The IRA Charitable Rollover provision permits an individual taxpayer who is at least 70 ½ years old to distribute up to $100,000 directly from the taxpayer’s individual retirement account (“IRA”) to a qualified public charity on a tax-free basis each taxable year. The PATH Act’s permanent extension of this provision applies to all such direct charitable distributions from an IRA occurring on or after January 1, 2015. However, the IRA Charitable Rollover provision does not apply to distributions to donor advised funds, private foundations and supporting organizations.

Such a direct gift from an IRA to charity will not be taxable income to the taxpayer, nor will the taxpayer receive a charitable deduction. In general, making a direct gift from an IRA to charity is more tax-efficient than withdrawing the funds from the IRA, recognizing the income, and then making a deductible charitable contribution. However, because each taxpayer’s situation is different, we recommend that you consult your accountant or income tax preparer to confirm that there would be a benefit to making a direct gift to charity.

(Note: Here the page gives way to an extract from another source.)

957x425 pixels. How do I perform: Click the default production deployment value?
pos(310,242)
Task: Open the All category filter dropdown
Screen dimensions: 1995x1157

In order to qualify as a tax-free distribution under the IRA Charitable Rollover provision, the charitable distributions should be made directly from the taxpayer’s IRA provider to the qualified public charity. The charitable distributions will be counted towards the taxpayer’s required minimum distribution for the same taxable year.

If you are at least 70 ½ years old and made direct charitable distributions from your IRA during the year 2015, you will not be taxed on the first $100,000 of such distributions. If you are at least 70 ½ years old and are considering making direct charitable distributions from your IRA in the future, you may do so without incurring tax on the first $100,000 of such distributions made during the applicable taxable year.